Sphere wants you to talk about Sphere and not the band. The world’s biggest LED screen makes for a pretty good music venue, and if you squint past the neon lights you can imagine how it might have been great. But there’s a tension in the design, as the spectacle above literally outshines the concert below. Instead of fostering community, Sphere fractures audience focus, offering glittering temptations in every direction so that each face in the crowd tilts a different way. Sphere is designed to distract you.
For many in the audience during Phish’s four-night residency, that was hardly a problem. The venerable Vermonters became a jam institution four decades ago, and many fans have long run out of fingers and toes to count the shows they’ve seen. If Sphere became your 120th Phish concert, it was probably more memorable than the 119th.
One grizzled veteran told my companion that following Phish was like supporting a sports team: Sometimes they’re doing well and sometimes he wished they were doing better, but he was always with them. To that mindset, the sold-out four-night residency felt like the Superbowl. Phish and phans have been through ups and downs together, and both generally seem to be in a good place; the long lines of people trailing up to Sphere’s entrance had the air of queuing for a championship parade.
Sphere’s design by architecture firm Populous is easiest to appreciate after the security clusterfuck, standing in the awesome expanse of the atrium. All that open air is wonderful on ground level, but most of the seats are further up, and the path starts with slow-moving single-file lines up escalators. This is followed by arcing, surprisingly claustrophobic hallways that felt even tighter because they were often obstructed by 20-minute bathroom lines. For all I know it would have cost another billion dollars to make the venue a few feet wider, but since it’s not my money, I’ll say they should have spent it.
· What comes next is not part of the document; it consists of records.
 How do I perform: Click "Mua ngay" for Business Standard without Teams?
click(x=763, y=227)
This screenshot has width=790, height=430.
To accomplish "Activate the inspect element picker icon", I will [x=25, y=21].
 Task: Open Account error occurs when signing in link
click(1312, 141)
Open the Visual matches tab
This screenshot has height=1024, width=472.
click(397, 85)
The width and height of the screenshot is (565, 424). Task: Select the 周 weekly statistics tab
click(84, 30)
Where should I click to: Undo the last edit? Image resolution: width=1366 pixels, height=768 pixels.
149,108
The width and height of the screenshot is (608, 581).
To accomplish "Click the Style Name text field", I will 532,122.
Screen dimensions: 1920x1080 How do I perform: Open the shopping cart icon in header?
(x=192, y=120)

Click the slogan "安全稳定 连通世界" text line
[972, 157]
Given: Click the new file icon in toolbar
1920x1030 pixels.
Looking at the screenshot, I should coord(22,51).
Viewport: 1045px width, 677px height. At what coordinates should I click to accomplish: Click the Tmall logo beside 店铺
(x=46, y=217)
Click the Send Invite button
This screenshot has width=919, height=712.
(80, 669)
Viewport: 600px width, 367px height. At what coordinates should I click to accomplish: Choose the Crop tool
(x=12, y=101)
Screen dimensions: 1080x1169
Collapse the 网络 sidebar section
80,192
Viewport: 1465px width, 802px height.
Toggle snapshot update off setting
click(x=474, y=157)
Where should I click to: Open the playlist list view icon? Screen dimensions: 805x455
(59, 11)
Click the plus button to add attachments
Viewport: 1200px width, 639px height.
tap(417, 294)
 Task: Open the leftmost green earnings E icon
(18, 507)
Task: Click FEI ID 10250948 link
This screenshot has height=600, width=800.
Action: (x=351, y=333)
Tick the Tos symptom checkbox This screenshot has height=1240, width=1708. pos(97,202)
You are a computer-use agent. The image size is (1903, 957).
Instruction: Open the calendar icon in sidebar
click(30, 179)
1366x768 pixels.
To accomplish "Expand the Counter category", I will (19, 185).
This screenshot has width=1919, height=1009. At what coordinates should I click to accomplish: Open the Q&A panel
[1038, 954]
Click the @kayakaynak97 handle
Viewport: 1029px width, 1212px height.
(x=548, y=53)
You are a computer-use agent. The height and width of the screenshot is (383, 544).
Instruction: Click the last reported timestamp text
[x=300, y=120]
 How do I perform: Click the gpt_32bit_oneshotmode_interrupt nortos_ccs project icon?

From here, you walk down tunnels designed to offer a sudden, breathtaking view of Sphere’s waiting screen: a viscerally intense blue-green. The technology is pretty impressive, immersing a crowd into the pretty lights at least as convincingly as this generation of VR headsets can do for a single person at time.
Seating in Sphere is graded much more steeply than at most venues, an interesting idea that works at exactly one distance. The building is made up of four tiers, from GA and floor seats in the 100s up to the 400s, where you and the screen are so close you have to split rent. In the 200s, the steep grade is fantastic: Rarely do you get such a clear look at a band from balcony seats in an 18,000 cap. house. By the 300s, your view of the stage is mostly hair and the occasional bald spot (sorry, Page). In the 400s, there’s hardly a reason to look down.